* Given exercise: Copy the lines below word for word, starting at the top of the material and stopping after the line containing "The height and width of the screenshot is (640, 800).".

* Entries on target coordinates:
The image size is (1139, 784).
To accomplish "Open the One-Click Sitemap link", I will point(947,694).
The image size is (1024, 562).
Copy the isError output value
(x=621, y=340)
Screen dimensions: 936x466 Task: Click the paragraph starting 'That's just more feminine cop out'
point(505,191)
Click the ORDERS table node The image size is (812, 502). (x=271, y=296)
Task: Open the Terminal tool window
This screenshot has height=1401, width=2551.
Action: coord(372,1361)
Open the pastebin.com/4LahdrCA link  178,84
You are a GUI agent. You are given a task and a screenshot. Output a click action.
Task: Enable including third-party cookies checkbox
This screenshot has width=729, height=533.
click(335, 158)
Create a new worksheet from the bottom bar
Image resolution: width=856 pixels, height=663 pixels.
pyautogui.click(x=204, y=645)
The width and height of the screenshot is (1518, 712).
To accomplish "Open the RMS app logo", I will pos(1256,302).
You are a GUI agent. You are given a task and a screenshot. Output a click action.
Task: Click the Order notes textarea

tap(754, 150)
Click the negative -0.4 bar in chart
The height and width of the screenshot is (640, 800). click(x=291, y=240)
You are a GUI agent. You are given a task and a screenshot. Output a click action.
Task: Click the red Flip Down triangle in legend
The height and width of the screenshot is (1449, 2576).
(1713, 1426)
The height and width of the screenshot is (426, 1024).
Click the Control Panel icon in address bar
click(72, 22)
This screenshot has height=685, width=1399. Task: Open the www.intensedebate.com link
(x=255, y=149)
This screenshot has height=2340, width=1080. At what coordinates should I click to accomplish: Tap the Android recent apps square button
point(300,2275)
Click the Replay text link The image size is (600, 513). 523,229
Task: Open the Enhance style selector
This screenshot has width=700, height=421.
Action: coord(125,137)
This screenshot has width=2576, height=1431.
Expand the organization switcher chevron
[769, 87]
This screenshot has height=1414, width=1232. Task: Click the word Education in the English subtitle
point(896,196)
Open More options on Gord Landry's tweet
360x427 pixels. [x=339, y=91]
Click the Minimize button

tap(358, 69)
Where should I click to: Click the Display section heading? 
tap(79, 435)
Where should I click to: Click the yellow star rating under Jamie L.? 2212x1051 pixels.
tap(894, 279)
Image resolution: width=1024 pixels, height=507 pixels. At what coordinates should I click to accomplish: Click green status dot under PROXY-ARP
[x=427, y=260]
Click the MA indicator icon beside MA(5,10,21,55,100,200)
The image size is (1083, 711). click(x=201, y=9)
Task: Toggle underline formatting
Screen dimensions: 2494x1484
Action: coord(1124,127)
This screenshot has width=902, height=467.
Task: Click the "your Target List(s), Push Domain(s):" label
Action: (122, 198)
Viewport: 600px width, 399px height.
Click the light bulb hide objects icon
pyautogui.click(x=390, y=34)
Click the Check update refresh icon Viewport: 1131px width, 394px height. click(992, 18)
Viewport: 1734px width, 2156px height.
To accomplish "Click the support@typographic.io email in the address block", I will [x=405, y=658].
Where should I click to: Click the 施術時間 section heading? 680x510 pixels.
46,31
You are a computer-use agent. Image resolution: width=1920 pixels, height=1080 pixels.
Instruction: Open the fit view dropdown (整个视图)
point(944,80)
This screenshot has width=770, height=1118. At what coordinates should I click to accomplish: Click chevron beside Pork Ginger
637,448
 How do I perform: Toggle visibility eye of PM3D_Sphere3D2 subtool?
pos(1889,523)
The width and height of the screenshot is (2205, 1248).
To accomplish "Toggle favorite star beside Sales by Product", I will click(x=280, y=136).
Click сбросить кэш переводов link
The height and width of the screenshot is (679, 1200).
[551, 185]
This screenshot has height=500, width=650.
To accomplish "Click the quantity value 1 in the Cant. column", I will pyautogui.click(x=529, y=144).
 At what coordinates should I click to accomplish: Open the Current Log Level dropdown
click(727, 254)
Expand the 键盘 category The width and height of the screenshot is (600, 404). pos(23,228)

* Expected answer:
The image size is (1139, 784).
To accomplish "Open the One-Click Sitemap link", I will point(947,694).
The image size is (1024, 562).
Copy the isError output value
(x=621, y=340)
Screen dimensions: 936x466 Task: Click the paragraph starting 'That's just more feminine cop out'
point(505,191)
Click the ORDERS table node The image size is (812, 502). (x=271, y=296)
Task: Open the Terminal tool window
This screenshot has height=1401, width=2551.
Action: coord(372,1361)
Open the pastebin.com/4LahdrCA link  178,84
You are a GUI agent. You are given a task and a screenshot. Output a click action.
Task: Enable including third-party cookies checkbox
This screenshot has width=729, height=533.
click(335, 158)
Create a new worksheet from the bottom bar
Image resolution: width=856 pixels, height=663 pixels.
pyautogui.click(x=204, y=645)
The width and height of the screenshot is (1518, 712).
To accomplish "Open the RMS app logo", I will pos(1256,302).
You are a GUI agent. You are given a task and a screenshot. Output a click action.
Task: Click the Order notes textarea

tap(754, 150)
Click the negative -0.4 bar in chart
The height and width of the screenshot is (640, 800). click(x=291, y=240)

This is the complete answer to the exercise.